Roanoke Times Copyright (c) 1995, Landmark Communications, Inc. DATE: WEDNESDAY, December 21, 1994 TAG: 9412220120 SECTION: EDITORIAL PAGE: A14 EDITION: METRO SOURCE: DATELINE: LENGTH: Medium
Consider that about a third of the 1,100 statewide job eliminations recommended by Allen would come at Virginia Tech. Radford University's New College of Global Studies would be terminated with extreme prejudice. The region's arts, science and transportation museums would lose half their state appropriations, as would Mill Mountain Zoo and Explore Park.

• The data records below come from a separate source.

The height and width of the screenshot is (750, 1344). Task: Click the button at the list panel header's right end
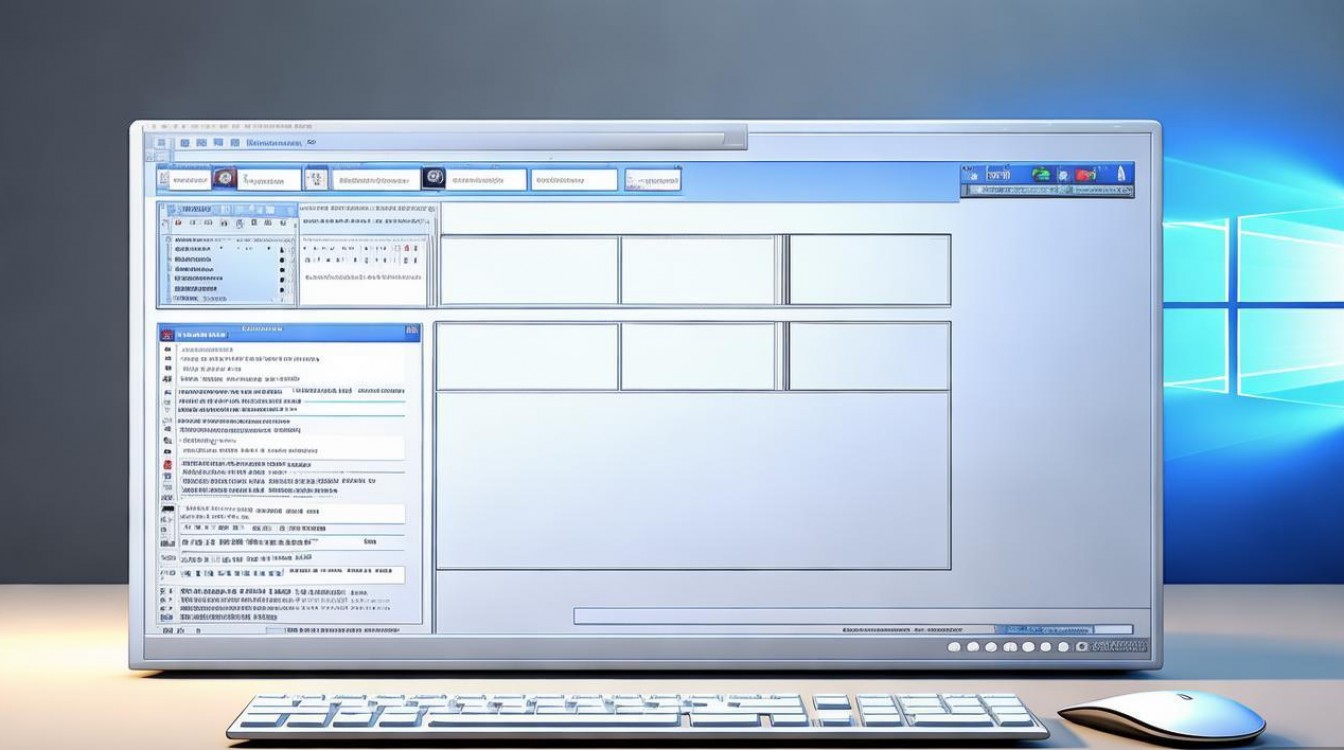tap(411, 331)
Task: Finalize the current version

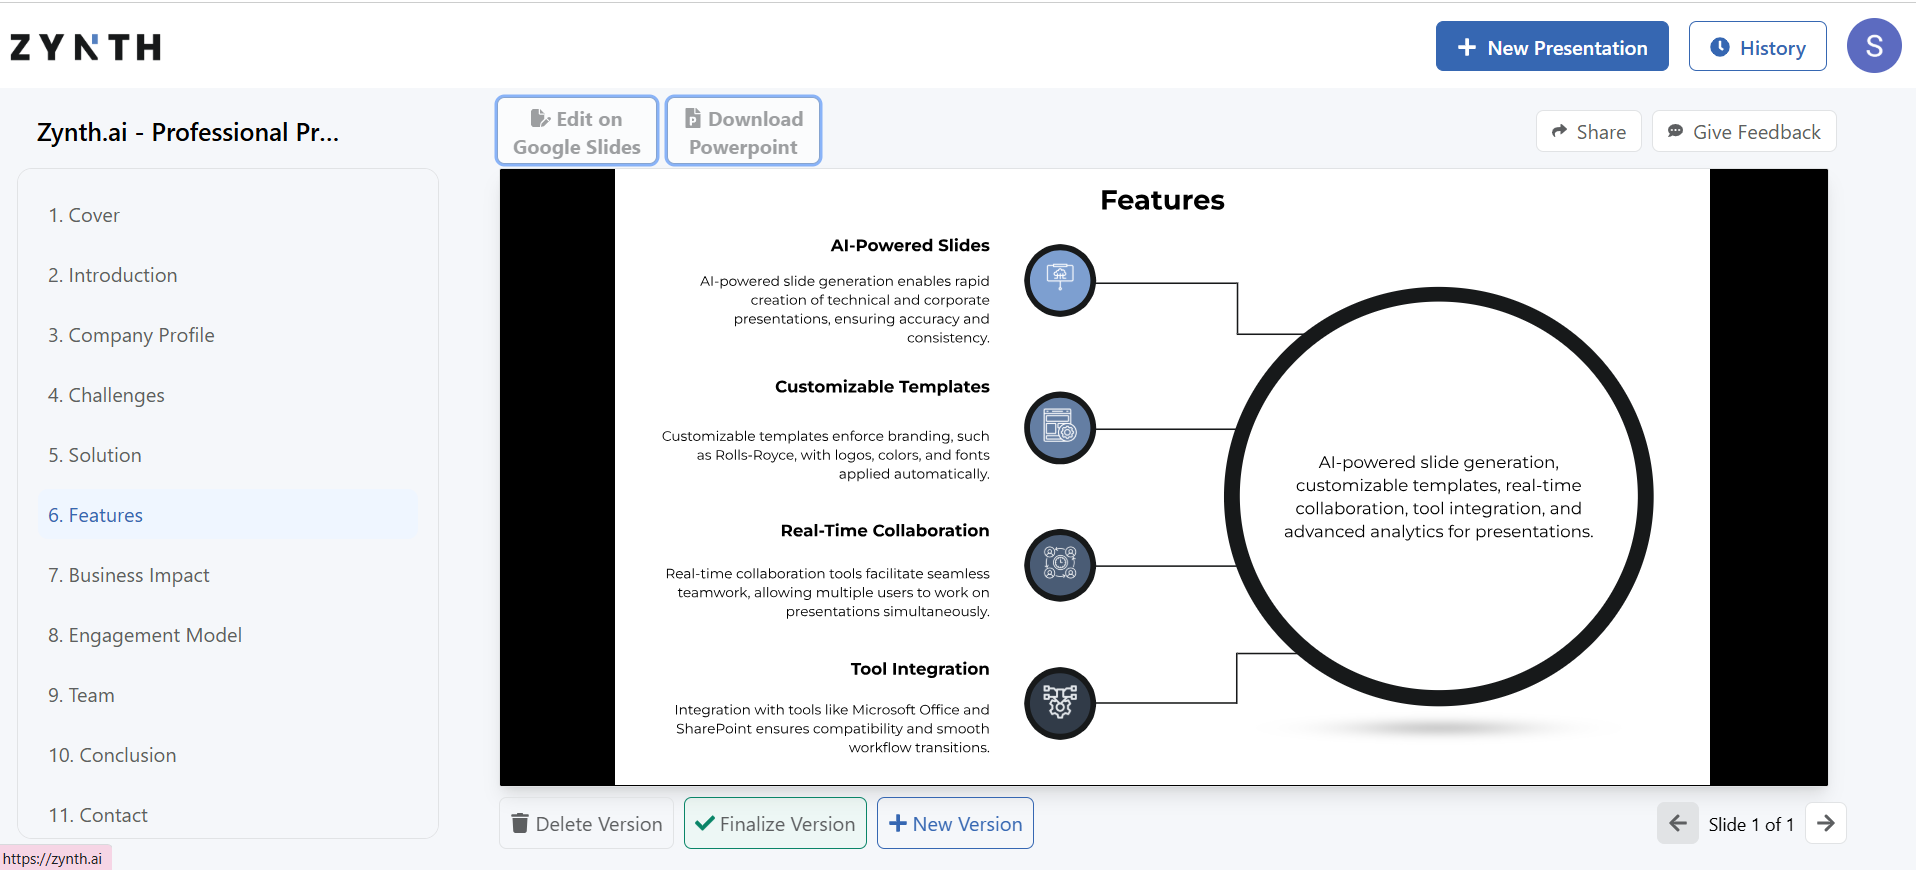Action: tap(775, 823)
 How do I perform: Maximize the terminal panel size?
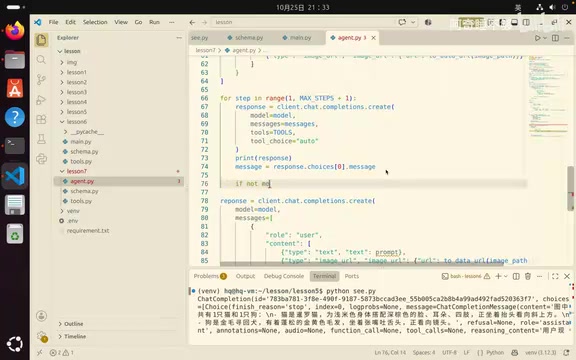pyautogui.click(x=555, y=276)
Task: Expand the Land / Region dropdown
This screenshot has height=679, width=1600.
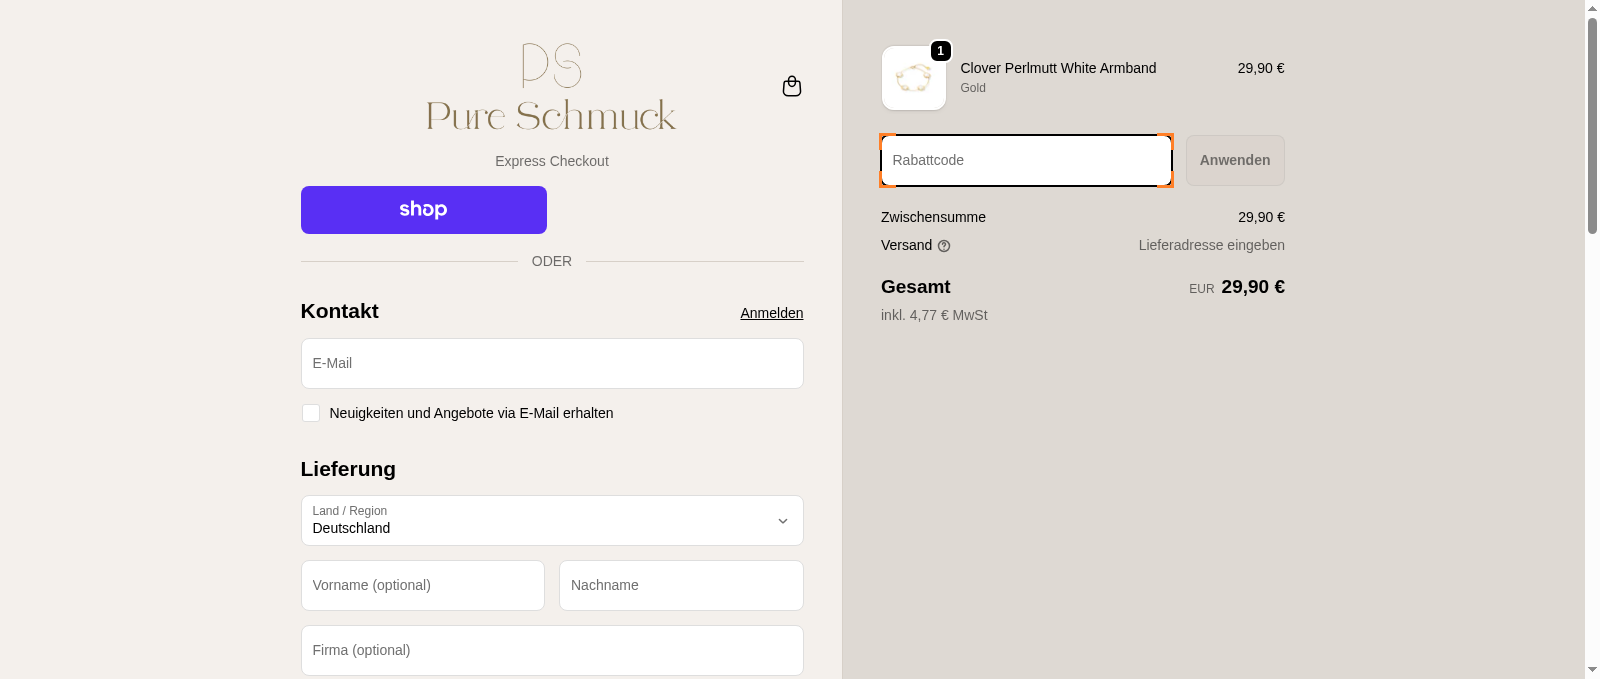Action: click(x=552, y=520)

Seed money for a Tech training and conference facility at the rehabbed Hotel Roanoke - a centerpiece of Roanoke's development strategy - would be denied.
You have to wonder why the governor would want to add funds for "economic development" in his budget, while cutting support for public-private partnerships that provide a product to sell for such development.
Or why he'd talk about global competitiveness, while cutting aid for the education of Virginians who must compete for the jobs of the future. Or push tourism marketing, while cutting support for museums, parks and other tourist attractions. Or spend billions on prison construction, while cutting state money for local police. Or call for welfare reform, while gutting funds to community-action groups that help people get off welfare.
Besides geographic proximity, some of the Southwest Virginia spending targeted by Allen has in common a reliance on public-private partnership and an orientation toward the future. Whether it be for the Hotel Roanoke conference center's filling a high-tech, managerial-development niche in the conferencing market; the museums of Roanoke's Center in the Square enriching the education of thousands of schoolchildren in the region; or the Roanoke Valley's Total Action Against Poverty helping poor people help themselves toward more productive lives, stronger state support ought to be justifiable - even for this part of Virginia.